• _Assignment_: All records are to be printed exactly as they appear.

[Collected data entries]
━━━━━━━━━━━━━━━━━━━━━━━━━━━━━━
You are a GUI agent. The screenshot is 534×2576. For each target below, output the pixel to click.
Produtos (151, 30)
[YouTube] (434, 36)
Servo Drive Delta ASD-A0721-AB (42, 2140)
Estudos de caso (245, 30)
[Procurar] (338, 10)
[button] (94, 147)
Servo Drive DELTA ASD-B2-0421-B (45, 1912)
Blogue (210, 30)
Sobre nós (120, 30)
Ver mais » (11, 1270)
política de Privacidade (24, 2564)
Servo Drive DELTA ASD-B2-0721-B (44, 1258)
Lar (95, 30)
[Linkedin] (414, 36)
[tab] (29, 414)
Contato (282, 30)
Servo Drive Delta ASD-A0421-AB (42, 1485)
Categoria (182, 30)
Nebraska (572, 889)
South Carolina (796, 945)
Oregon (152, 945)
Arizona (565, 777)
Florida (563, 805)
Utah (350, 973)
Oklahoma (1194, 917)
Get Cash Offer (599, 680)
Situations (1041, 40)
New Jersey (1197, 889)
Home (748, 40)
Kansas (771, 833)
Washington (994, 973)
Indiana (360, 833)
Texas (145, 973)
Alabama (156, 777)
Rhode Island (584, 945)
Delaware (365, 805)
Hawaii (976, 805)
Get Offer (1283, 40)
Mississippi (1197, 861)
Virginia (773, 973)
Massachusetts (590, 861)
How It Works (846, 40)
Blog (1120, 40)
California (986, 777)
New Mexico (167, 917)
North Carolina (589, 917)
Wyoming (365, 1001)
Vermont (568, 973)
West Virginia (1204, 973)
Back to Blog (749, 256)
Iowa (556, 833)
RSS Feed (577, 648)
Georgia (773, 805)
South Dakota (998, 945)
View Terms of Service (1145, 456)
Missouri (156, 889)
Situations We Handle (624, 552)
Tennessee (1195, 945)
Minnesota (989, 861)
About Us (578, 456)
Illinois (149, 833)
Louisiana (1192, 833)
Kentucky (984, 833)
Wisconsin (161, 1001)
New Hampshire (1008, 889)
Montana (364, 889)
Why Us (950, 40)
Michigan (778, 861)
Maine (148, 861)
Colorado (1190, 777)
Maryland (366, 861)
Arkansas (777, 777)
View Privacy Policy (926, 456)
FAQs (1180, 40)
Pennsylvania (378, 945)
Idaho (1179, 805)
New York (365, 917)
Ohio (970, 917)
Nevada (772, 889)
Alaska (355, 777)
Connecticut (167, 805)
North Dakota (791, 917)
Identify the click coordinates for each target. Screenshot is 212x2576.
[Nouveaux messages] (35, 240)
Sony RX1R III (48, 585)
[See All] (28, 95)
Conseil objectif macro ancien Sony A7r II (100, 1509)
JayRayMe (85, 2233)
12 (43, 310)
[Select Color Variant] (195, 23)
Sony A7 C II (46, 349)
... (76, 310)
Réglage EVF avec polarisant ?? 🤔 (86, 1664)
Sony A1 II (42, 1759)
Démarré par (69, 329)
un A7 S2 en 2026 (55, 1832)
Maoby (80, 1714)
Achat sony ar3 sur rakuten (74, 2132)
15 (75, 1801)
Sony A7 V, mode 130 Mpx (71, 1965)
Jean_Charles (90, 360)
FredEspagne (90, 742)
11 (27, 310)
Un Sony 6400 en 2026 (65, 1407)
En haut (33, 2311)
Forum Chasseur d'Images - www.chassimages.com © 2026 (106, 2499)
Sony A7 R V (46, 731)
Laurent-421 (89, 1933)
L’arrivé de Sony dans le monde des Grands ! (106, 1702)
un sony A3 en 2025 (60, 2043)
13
━━━━━━━━━━━━━━━━━━━━━━━━━━━━━━
• _Result for this exercise_:
You are a GUI agent. The screenshot is 534×2576. For each target below, output the pixel to click.
Produtos (151, 30)
[YouTube] (434, 36)
Servo Drive Delta ASD-A0721-AB (42, 2140)
Estudos de caso (245, 30)
[Procurar] (338, 10)
[button] (94, 147)
Servo Drive DELTA ASD-B2-0421-B (45, 1912)
Blogue (210, 30)
Sobre nós (120, 30)
Ver mais » (11, 1270)
política de Privacidade (24, 2564)
Servo Drive DELTA ASD-B2-0721-B (44, 1258)
Lar (95, 30)
[Linkedin] (414, 36)
[tab] (29, 414)
Contato (282, 30)
Servo Drive Delta ASD-A0421-AB (42, 1485)
Categoria (182, 30)
Nebraska (572, 889)
South Carolina (796, 945)
Oregon (152, 945)
Arizona (565, 777)
Florida (563, 805)
Utah (350, 973)
Oklahoma (1194, 917)
Get Cash Offer (599, 680)
Situations (1041, 40)
New Jersey (1197, 889)
Home (748, 40)
Kansas (771, 833)
Washington (994, 973)
Indiana (360, 833)
Texas (145, 973)
Alabama (156, 777)
Rhode Island (584, 945)
Delaware (365, 805)
Hawaii (976, 805)
Get Offer (1283, 40)
Mississippi (1197, 861)
Virginia (773, 973)
Massachusetts (590, 861)
How It Works (846, 40)
Blog (1120, 40)
California (986, 777)
New Mexico (167, 917)
North Carolina (589, 917)
Wyoming (365, 1001)
Vermont (568, 973)
West Virginia (1204, 973)
Back to Blog (749, 256)
Iowa (556, 833)
RSS Feed (577, 648)
Georgia (773, 805)
South Dakota (998, 945)
View Terms of Service (1145, 456)
Missouri (156, 889)
Situations We Handle (624, 552)
Tennessee (1195, 945)
Minnesota (989, 861)
About Us (578, 456)
Illinois (149, 833)
Louisiana (1192, 833)
Kentucky (984, 833)
Wisconsin (161, 1001)
New Hampshire (1008, 889)
Montana (364, 889)
Why Us (950, 40)
Michigan (778, 861)
Maine (148, 861)
Colorado (1190, 777)
Maryland (366, 861)
Arkansas (777, 777)
View Privacy Policy (926, 456)
FAQs (1180, 40)
Pennsylvania (378, 945)
Idaho (1179, 805)
New York (365, 917)
Ohio (970, 917)
Nevada (772, 889)
Alaska (355, 777)
Connecticut (167, 805)
North Dakota (791, 917)
Identify the click coordinates for each target. Screenshot is 212x2576.
[Nouveaux messages] (35, 240)
Sony RX1R III (48, 585)
[See All] (28, 95)
Conseil objectif macro ancien Sony A7r II (100, 1509)
JayRayMe (85, 2233)
12 (43, 310)
[Select Color Variant] (195, 23)
Sony A7 C II (46, 349)
... (76, 310)
Réglage EVF avec polarisant ?? 🤔 (86, 1664)
Sony A1 II (42, 1759)
Démarré par (69, 329)
un A7 S2 en 2026 (55, 1832)
Maoby (80, 1714)
Achat sony ar3 sur rakuten (74, 2132)
15 (75, 1801)
Sony A7 V, mode 130 Mpx (71, 1965)
Jean_Charles (90, 360)
FredEspagne (90, 742)
11 (27, 310)
Un Sony 6400 en 2026 (65, 1407)
En haut (33, 2311)
Forum Chasseur d'Images - www.chassimages.com © 2026 (106, 2499)
Sony A7 R V (46, 731)
Laurent-421 (89, 1933)
L’arrivé de Sony dans le monde des Grands ! (106, 1702)
un sony A3 en 2025 (60, 2043)
13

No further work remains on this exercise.